À la croisée des bouleversements politiques et économiques qui redéfinissent la région du Sahel, le Mali, le Burkina Faso et le Niger ont posé les jalons d’une alliance inédite : l’Alliance des États du Sahel (AES). Initiée le 16 septembre 2023, cette coalition est née dans un contexte de tensions croissantes avec la CEDEAO, à la suite des coups d’État survenus dans les trois pays entre 2020 et 2023. D’abord pensée comme un pacte de défense mutuelle et une réponse aux défis sécuritaires, l’AES s’est rapidement muée en projet politique et économique ambitieux. Aujourd’hui, cette dynamique prend un tournant décisif avec le lancement de la Banque confédérale pour l’investissement et le développement (BCID AES), bras financier d’une stratégie résolue pour transformer la richesse minérale du sous-sol sahélien en levier de croissance tangible.
Une banque régionale comme levier stratégique
La dernière annonce phare de l’AES illustre parfaitement cette volonté d’autonomie et de transformation structurelle. La création de la Banque confédérale pour l’investissement et le développement (BCID AES) marque une étape décisive. Conçue comme un moteur pour financer des projets structurants dans des domaines clés — infrastructures, agriculture, transport, énergie — cette institution financière ambitionne de briser le cycle de dépendance à l’égard des bailleurs extérieurs. Le ministre malien de l’Économie et des Finances, Alousseni Sanou, a présenté la BCID comme un instrument de réponse directe aux enjeux de développement, insistant sur la nécessité d’une gestion rigoureuse et d’une coordination sans faille entre les États membres. Cette orientation se veut résolument tournée vers des résultats mesurables et un impact concret sur les économies locales.
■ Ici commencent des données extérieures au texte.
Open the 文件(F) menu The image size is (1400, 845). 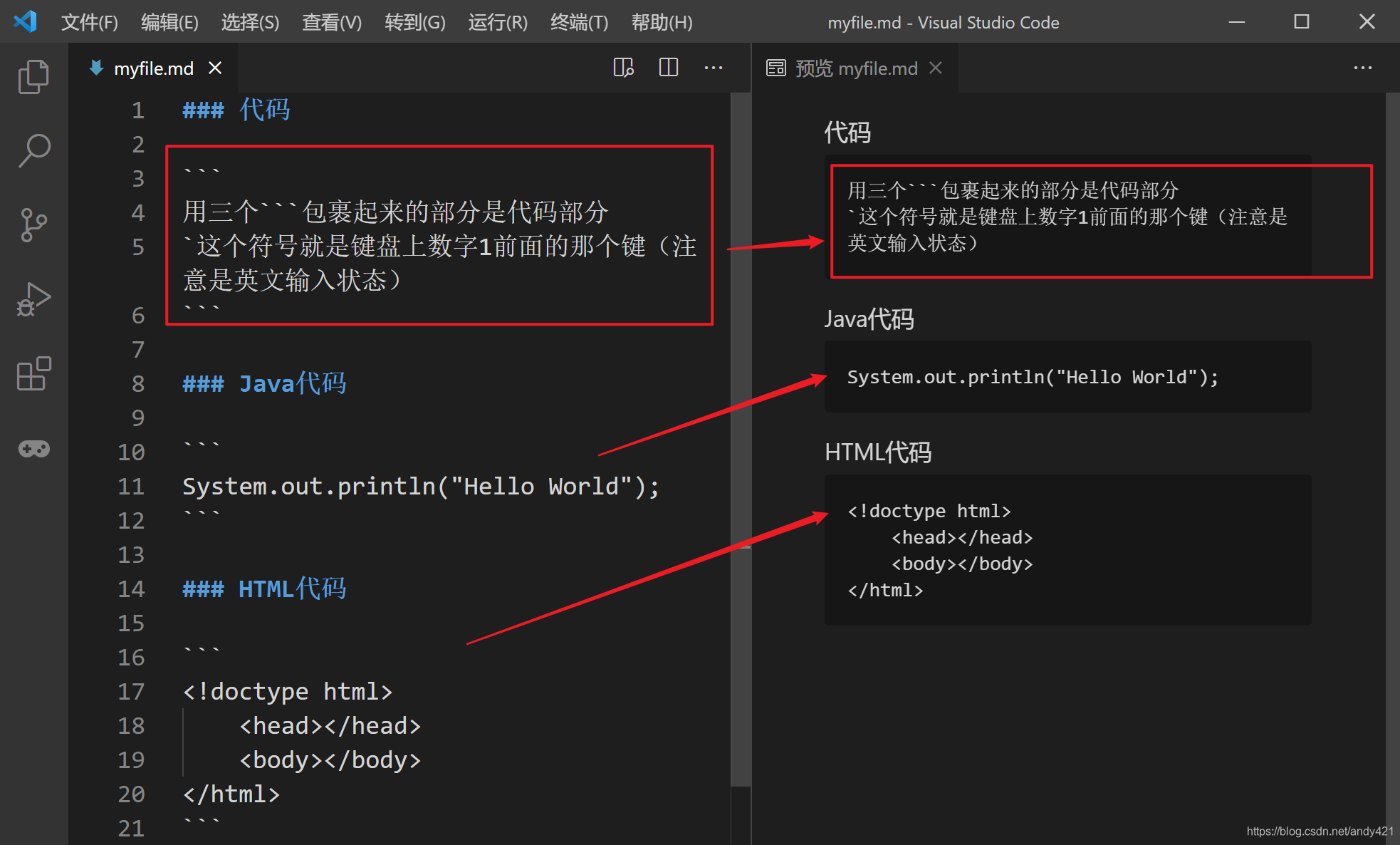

La BCID n’est pas simplement un outil financier, c’est un pari sur l’avenir. Elle vise à irriguer des secteurs restés longtemps en marge des investissements structurés. Dans une région où les déficits d’infrastructures freinent les échanges et où l’agriculture reste vulnérable aux chocs climatiques, disposer d’un levier financier propre est une avancée majeure. En centralisant les ressources et en ciblant des projets à fort rendement social, les dirigeants de l’AES cherchent à construire des bases solides pour une croissance endogène.
Une réforme minière au cœur du projet
Mais créer une banque ne suffit pas sans des ressources durables pour l’alimenter. C’est là qu’intervient une autre décision structurante : la réforme en profondeur des codes miniers. Conscients que la richesse de leur sous-sol ne bénéficie pas encore suffisamment aux populations, les États de l’AES ont révisé leur législation pour exiger une plus grande contribution des entreprises extractives. L’objectif est explicite : permettre aux États de percevoir jusqu’à 50 % des revenus issus de l’exploitation des ressources naturelles, en instaurant des taxes plus élevées et des redevances calculées sur le chiffre d’affaires.
Dans un contexte mondial où la demande en matières premières explose, les trois pays veulent désormais passer du rôle de simples pourvoyeurs de ressources à celui d’acteurs économiques influents, capables de peser sur les chaînes de valeur. Cette approche rappelle celle d’un propriétaire qui, après avoir longtemps laissé ses terres à l’exploitation sans contrôle, décide de reprendre les rênes et d’en tirer une véritable rente pour son développement.
Coopération, transparence et ambition commune
Le succès de ces réformes repose cependant sur un équilibre délicat. Les dirigeants de l’AES ont compris qu’il ne suffit pas d’énoncer des ambitions ; encore faut-il bâtir des mécanismes de mise en œuvre efficaces et transparents. Gouvernance rigoureuse, coordination étroite entre les trois États et suivi clair des décisions seront les piliers du projet. Loin des slogans, les pays membres s’engagent sur des actions concrètes, conscientes que la réussite de l’AES pourrait inspirer d’autres modèles de coopération régionale sur le continent.